Another option is the MSI X58M, which is cheaper but doesn't have the X-Fi soundcard. If you don't play games however, this won't be needed.


For cooling, heavily recommended:

Heatsink + Fan:

- Nexus LOW-7000

(Optional) Replacement fan - this one will be a bit more quiet at load:

- Scythe Kama Flex 1000rpm - 120mm (SKU=SA1225FDB12L)

A combination of these 2 will make an excellent cooling solution.


Passive cooling isn't an option for the i7, as it has a much higher TDP (135W I think instead of 65W). Invest in good, decent cooling and check silentpcreview.com for the best choice on fans and heatsinks. 2 links of interest:
Recommended heatsinks @ SPCR
Recommended fans @ SPCR - a bit older, but useful info

If you get a good fan, stick a voltage regulator between the fan and the motherboard and set it to 7 volts. This seems to be the sweet spot for silent but still decent cooling.

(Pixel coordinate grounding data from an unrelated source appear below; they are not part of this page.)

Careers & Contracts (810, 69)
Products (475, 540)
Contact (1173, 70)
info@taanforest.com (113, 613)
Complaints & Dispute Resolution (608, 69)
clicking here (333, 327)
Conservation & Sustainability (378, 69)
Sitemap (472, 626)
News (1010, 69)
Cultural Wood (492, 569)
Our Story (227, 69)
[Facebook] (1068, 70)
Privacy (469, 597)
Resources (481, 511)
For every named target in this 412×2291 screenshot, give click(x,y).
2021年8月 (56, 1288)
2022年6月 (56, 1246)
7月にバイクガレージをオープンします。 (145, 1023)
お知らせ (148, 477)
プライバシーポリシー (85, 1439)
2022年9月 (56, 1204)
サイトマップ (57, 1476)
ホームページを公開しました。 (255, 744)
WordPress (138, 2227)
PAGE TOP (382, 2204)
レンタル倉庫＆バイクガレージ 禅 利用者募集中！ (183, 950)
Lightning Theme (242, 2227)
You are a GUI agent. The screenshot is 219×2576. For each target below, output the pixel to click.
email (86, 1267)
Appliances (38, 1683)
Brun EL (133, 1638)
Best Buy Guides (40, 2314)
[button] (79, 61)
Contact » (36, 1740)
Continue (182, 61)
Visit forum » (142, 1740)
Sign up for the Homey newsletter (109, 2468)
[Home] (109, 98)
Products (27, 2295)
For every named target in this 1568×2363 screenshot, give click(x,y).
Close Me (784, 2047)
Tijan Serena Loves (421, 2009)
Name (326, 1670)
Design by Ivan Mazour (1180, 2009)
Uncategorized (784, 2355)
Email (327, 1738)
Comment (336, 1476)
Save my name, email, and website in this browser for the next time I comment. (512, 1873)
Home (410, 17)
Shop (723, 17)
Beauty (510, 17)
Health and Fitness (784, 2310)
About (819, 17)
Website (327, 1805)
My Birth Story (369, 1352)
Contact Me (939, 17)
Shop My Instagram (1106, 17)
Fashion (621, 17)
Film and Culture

Disclaimer: ---- do not overclock with my recommendations, high performance cooling and silent cooling are 2 very different things ----


Stick with the video card you chose, it's a low-profile card, which is excellent in this case. You can find a lot of cards with passive cooling where the heatsink rises a bit above the card and in the case you chose that would be a problem.


Also, remember you need DDR3 for these Core i7's, it supports Triple-Channel, so if you find a good offer, put in 3 x 2GB = 6GB and install the 64bit version of Windows 7.